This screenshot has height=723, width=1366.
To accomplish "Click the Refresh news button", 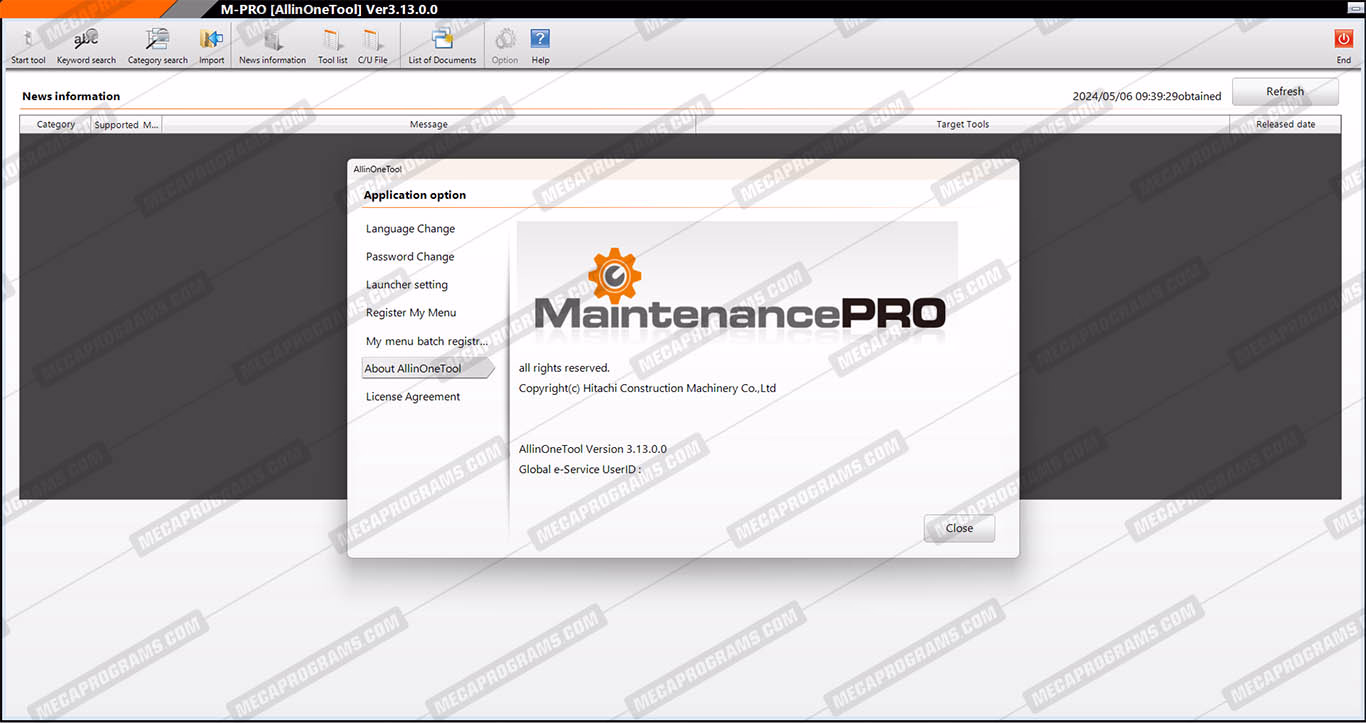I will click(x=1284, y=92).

______

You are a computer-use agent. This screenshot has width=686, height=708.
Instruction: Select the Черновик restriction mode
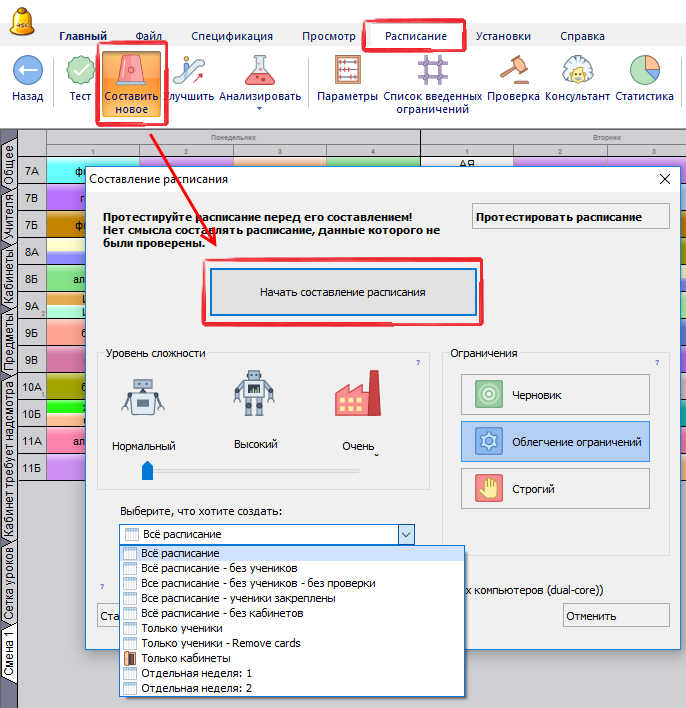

______

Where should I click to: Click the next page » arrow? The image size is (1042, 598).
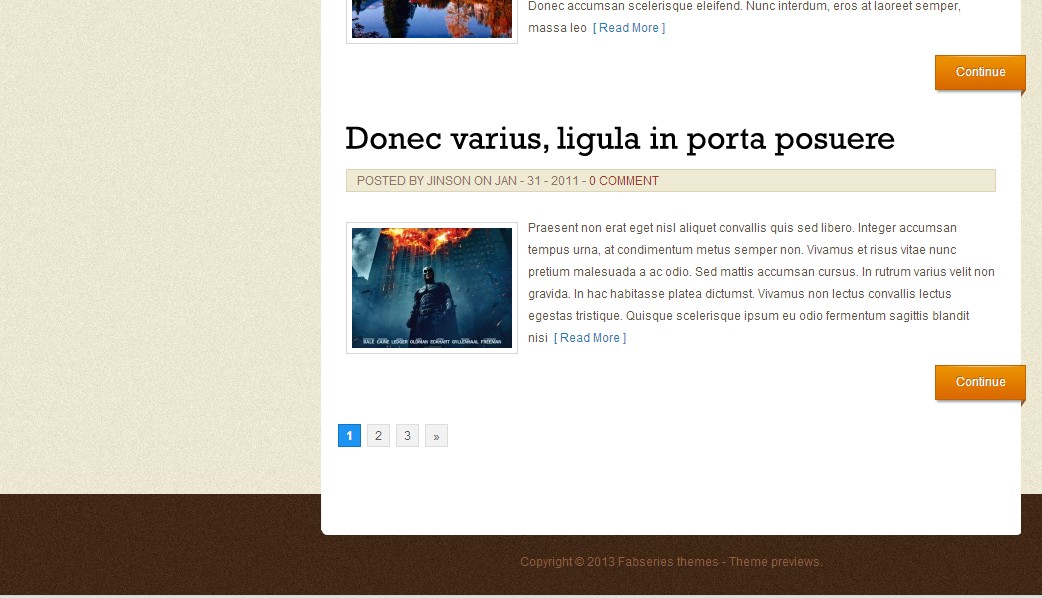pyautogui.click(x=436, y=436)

______

• _GOAL OF THE EXERCISE_: In the listing above, locate the line with "You are a computer-use" and the line with "Instruction: Select the", then extract exactly those lines and every line between them, and nothing more.

• _ANSWER SECTION_:
You are a computer-use agent. This screenshot has width=686, height=708.
Instruction: Select the Черновик restriction mode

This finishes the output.